**Work task**:
The whole listing below is to be repeated without alteration.

**Supplied material**:
# # #

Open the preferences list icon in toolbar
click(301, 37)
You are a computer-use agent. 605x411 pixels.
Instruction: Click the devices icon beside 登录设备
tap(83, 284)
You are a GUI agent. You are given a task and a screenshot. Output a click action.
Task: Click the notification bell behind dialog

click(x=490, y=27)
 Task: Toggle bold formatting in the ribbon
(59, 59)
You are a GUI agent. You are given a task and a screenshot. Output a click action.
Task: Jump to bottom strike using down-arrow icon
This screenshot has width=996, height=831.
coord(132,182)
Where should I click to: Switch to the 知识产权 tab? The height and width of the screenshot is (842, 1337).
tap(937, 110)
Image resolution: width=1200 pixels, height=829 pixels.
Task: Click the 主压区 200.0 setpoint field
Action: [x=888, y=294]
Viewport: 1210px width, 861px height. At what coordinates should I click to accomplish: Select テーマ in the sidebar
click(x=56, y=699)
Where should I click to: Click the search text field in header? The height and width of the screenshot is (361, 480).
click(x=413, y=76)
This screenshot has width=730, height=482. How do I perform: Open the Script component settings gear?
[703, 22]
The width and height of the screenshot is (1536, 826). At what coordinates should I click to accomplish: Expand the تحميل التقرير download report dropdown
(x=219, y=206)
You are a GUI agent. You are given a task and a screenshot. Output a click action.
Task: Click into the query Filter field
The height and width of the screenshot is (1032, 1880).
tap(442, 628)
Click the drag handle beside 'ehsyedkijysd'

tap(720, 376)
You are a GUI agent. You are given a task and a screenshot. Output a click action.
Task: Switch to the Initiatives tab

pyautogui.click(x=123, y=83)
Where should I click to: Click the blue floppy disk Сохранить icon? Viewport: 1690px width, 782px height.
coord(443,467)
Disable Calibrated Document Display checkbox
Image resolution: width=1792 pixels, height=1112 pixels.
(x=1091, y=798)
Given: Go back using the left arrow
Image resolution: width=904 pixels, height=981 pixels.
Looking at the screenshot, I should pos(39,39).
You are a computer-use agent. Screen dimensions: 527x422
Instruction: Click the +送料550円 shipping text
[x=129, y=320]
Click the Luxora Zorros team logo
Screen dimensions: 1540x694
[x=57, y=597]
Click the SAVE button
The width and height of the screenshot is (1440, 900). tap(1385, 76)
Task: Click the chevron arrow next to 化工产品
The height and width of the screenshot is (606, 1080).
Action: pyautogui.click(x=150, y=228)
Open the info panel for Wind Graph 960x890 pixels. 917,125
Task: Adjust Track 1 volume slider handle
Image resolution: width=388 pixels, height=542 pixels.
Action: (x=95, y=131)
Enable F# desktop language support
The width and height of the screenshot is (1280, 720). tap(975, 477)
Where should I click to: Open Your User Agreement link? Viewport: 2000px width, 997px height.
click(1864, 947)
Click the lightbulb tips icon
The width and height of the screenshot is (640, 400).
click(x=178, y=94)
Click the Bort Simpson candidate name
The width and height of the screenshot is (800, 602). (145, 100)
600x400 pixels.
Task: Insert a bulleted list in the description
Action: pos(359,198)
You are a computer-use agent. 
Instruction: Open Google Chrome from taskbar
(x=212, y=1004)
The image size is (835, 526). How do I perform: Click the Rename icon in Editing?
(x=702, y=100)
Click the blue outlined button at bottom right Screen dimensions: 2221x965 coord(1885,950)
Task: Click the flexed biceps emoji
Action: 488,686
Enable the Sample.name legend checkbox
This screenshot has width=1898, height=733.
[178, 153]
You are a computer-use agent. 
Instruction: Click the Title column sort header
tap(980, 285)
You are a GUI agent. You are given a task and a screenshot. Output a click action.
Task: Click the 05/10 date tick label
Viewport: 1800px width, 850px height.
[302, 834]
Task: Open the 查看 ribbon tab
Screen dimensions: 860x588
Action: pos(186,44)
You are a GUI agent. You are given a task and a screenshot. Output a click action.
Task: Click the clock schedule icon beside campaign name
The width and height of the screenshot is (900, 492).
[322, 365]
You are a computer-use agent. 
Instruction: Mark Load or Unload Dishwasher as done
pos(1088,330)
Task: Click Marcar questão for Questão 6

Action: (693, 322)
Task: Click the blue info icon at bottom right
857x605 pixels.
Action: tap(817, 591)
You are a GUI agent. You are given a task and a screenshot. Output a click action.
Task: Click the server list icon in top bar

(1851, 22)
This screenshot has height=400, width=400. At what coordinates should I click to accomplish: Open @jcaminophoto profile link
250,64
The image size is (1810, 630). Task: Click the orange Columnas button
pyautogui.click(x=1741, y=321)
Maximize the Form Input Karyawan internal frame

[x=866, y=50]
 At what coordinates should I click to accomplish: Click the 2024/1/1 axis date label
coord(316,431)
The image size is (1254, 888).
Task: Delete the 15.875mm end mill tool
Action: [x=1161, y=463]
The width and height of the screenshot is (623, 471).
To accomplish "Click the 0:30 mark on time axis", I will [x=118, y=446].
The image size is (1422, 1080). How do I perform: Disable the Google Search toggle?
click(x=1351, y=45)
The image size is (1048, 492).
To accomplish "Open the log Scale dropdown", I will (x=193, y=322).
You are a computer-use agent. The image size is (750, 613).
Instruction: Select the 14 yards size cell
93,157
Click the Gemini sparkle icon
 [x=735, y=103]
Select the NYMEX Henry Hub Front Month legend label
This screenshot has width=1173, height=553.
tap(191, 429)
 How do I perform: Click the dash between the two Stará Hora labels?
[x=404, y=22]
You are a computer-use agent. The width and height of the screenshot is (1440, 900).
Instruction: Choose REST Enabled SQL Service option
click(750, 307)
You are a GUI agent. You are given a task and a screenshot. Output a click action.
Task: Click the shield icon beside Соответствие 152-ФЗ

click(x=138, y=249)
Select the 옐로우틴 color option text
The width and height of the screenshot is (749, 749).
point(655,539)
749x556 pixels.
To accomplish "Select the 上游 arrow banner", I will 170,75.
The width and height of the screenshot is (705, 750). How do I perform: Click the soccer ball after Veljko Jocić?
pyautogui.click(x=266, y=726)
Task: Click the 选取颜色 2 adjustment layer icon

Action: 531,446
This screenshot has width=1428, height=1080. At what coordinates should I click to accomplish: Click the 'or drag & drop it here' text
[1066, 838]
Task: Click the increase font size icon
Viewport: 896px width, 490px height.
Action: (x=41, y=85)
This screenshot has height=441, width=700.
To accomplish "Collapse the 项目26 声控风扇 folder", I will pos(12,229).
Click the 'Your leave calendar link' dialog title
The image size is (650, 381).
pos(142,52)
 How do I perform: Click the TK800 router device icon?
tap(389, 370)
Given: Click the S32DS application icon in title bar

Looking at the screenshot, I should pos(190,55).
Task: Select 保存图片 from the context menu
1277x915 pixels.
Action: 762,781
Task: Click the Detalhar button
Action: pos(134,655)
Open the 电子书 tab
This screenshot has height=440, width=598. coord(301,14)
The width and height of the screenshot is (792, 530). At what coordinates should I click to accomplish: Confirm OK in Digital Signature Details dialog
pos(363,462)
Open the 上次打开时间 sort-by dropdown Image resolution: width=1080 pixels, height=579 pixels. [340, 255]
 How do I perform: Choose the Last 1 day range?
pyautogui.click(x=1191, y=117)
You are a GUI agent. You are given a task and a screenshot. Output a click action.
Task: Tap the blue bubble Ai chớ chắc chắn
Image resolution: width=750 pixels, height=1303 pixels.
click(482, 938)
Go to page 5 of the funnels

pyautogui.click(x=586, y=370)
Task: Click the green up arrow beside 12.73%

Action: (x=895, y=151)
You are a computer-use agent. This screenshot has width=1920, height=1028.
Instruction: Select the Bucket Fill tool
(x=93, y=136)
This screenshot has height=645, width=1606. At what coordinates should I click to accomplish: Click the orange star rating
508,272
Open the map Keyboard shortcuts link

# # #

**Task solution**:
Open the preferences list icon in toolbar
click(301, 37)
You are a computer-use agent. 605x411 pixels.
Instruction: Click the devices icon beside 登录设备
tap(83, 284)
You are a GUI agent. You are given a task and a screenshot. Output a click action.
Task: Click the notification bell behind dialog

click(x=490, y=27)
 Task: Toggle bold formatting in the ribbon
(59, 59)
You are a GUI agent. You are given a task and a screenshot. Output a click action.
Task: Jump to bottom strike using down-arrow icon
This screenshot has width=996, height=831.
coord(132,182)
Where should I click to: Switch to the 知识产权 tab? The height and width of the screenshot is (842, 1337).
tap(937, 110)
Image resolution: width=1200 pixels, height=829 pixels.
Task: Click the 主压区 200.0 setpoint field
Action: [x=888, y=294]
Viewport: 1210px width, 861px height. At what coordinates should I click to accomplish: Select テーマ in the sidebar
click(x=56, y=699)
Where should I click to: Click the search text field in header? The height and width of the screenshot is (361, 480).
click(x=413, y=76)
This screenshot has width=730, height=482. How do I perform: Open the Script component settings gear?
[703, 22]
The width and height of the screenshot is (1536, 826). At what coordinates should I click to accomplish: Expand the تحميل التقرير download report dropdown
(x=219, y=206)
You are a GUI agent. You are given a task and a screenshot. Output a click action.
Task: Click into the query Filter field
The height and width of the screenshot is (1032, 1880).
tap(442, 628)
Click the drag handle beside 'ehsyedkijysd'

tap(720, 376)
You are a GUI agent. You are given a task and a screenshot. Output a click action.
Task: Switch to the Initiatives tab

pyautogui.click(x=123, y=83)
Where should I click to: Click the blue floppy disk Сохранить icon? Viewport: 1690px width, 782px height.
coord(443,467)
Disable Calibrated Document Display checkbox
Image resolution: width=1792 pixels, height=1112 pixels.
(x=1091, y=798)
Given: Go back using the left arrow
Image resolution: width=904 pixels, height=981 pixels.
Looking at the screenshot, I should pos(39,39).
You are a computer-use agent. Screen dimensions: 527x422
Instruction: Click the +送料550円 shipping text
[x=129, y=320]
Click the Luxora Zorros team logo
Screen dimensions: 1540x694
[x=57, y=597]
Click the SAVE button
The width and height of the screenshot is (1440, 900). tap(1385, 76)
Task: Click the chevron arrow next to 化工产品
The height and width of the screenshot is (606, 1080).
Action: pyautogui.click(x=150, y=228)
Open the info panel for Wind Graph 960x890 pixels. 917,125
Task: Adjust Track 1 volume slider handle
Image resolution: width=388 pixels, height=542 pixels.
Action: (x=95, y=131)
Enable F# desktop language support
The width and height of the screenshot is (1280, 720). tap(975, 477)
Where should I click to: Open Your User Agreement link? Viewport: 2000px width, 997px height.
click(1864, 947)
Click the lightbulb tips icon
The width and height of the screenshot is (640, 400).
click(x=178, y=94)
Click the Bort Simpson candidate name
The width and height of the screenshot is (800, 602). (145, 100)
600x400 pixels.
Task: Insert a bulleted list in the description
Action: pos(359,198)
You are a computer-use agent. 
Instruction: Open Google Chrome from taskbar
(x=212, y=1004)
The image size is (835, 526). How do I perform: Click the Rename icon in Editing?
(x=702, y=100)
Click the blue outlined button at bottom right Screen dimensions: 2221x965 coord(1885,950)
Task: Click the flexed biceps emoji
Action: 488,686
Enable the Sample.name legend checkbox
This screenshot has width=1898, height=733.
[178, 153]
You are a computer-use agent. 
Instruction: Click the Title column sort header
tap(980, 285)
You are a GUI agent. You are given a task and a screenshot. Output a click action.
Task: Click the 05/10 date tick label
Viewport: 1800px width, 850px height.
[302, 834]
Task: Open the 查看 ribbon tab
Screen dimensions: 860x588
Action: pos(186,44)
You are a GUI agent. You are given a task and a screenshot. Output a click action.
Task: Click the clock schedule icon beside campaign name
The width and height of the screenshot is (900, 492).
[322, 365]
You are a computer-use agent. 
Instruction: Mark Load or Unload Dishwasher as done
pos(1088,330)
Task: Click Marcar questão for Questão 6

Action: (693, 322)
Task: Click the blue info icon at bottom right
857x605 pixels.
Action: tap(817, 591)
You are a GUI agent. You are given a task and a screenshot. Output a click action.
Task: Click the server list icon in top bar

(1851, 22)
This screenshot has height=400, width=400. At what coordinates should I click to accomplish: Open @jcaminophoto profile link
250,64
The image size is (1810, 630). Task: Click the orange Columnas button
pyautogui.click(x=1741, y=321)
Maximize the Form Input Karyawan internal frame

[x=866, y=50]
 At what coordinates should I click to accomplish: Click the 2024/1/1 axis date label
coord(316,431)
The image size is (1254, 888).
Task: Delete the 15.875mm end mill tool
Action: [x=1161, y=463]
The width and height of the screenshot is (623, 471).
To accomplish "Click the 0:30 mark on time axis", I will [x=118, y=446].
The image size is (1422, 1080). How do I perform: Disable the Google Search toggle?
click(x=1351, y=45)
The image size is (1048, 492).
To accomplish "Open the log Scale dropdown", I will (x=193, y=322).
You are a computer-use agent. The image size is (750, 613).
Instruction: Select the 14 yards size cell
93,157
Click the Gemini sparkle icon
 [x=735, y=103]
Select the NYMEX Henry Hub Front Month legend label
This screenshot has width=1173, height=553.
tap(191, 429)
 How do I perform: Click the dash between the two Stará Hora labels?
[x=404, y=22]
You are a computer-use agent. The width and height of the screenshot is (1440, 900).
Instruction: Choose REST Enabled SQL Service option
click(750, 307)
You are a GUI agent. You are given a task and a screenshot. Output a click action.
Task: Click the shield icon beside Соответствие 152-ФЗ

click(x=138, y=249)
Select the 옐로우틴 color option text
The width and height of the screenshot is (749, 749).
point(655,539)
749x556 pixels.
To accomplish "Select the 上游 arrow banner", I will 170,75.
The width and height of the screenshot is (705, 750). How do I perform: Click the soccer ball after Veljko Jocić?
pyautogui.click(x=266, y=726)
Task: Click the 选取颜色 2 adjustment layer icon

Action: 531,446
This screenshot has width=1428, height=1080. At what coordinates should I click to accomplish: Click the 'or drag & drop it here' text
[1066, 838]
Task: Click the increase font size icon
Viewport: 896px width, 490px height.
Action: (x=41, y=85)
This screenshot has height=441, width=700.
To accomplish "Collapse the 项目26 声控风扇 folder", I will pos(12,229).
Click the 'Your leave calendar link' dialog title
The image size is (650, 381).
pos(142,52)
 How do I perform: Click the TK800 router device icon?
tap(389, 370)
Given: Click the S32DS application icon in title bar

Looking at the screenshot, I should pos(190,55).
Task: Select 保存图片 from the context menu
1277x915 pixels.
Action: 762,781
Task: Click the Detalhar button
Action: pos(134,655)
Open the 电子书 tab
This screenshot has height=440, width=598. coord(301,14)
The width and height of the screenshot is (792, 530). At what coordinates should I click to accomplish: Confirm OK in Digital Signature Details dialog
pos(363,462)
Open the 上次打开时间 sort-by dropdown Image resolution: width=1080 pixels, height=579 pixels. [340, 255]
 How do I perform: Choose the Last 1 day range?
pyautogui.click(x=1191, y=117)
You are a GUI agent. You are given a task and a screenshot. Output a click action.
Task: Tap the blue bubble Ai chớ chắc chắn
Image resolution: width=750 pixels, height=1303 pixels.
click(482, 938)
Go to page 5 of the funnels

pyautogui.click(x=586, y=370)
Task: Click the green up arrow beside 12.73%

Action: (x=895, y=151)
You are a computer-use agent. This screenshot has width=1920, height=1028.
Instruction: Select the Bucket Fill tool
(x=93, y=136)
This screenshot has height=645, width=1606. At what coordinates should I click to accomplish: Click the orange star rating
508,272
Open the map Keyboard shortcuts link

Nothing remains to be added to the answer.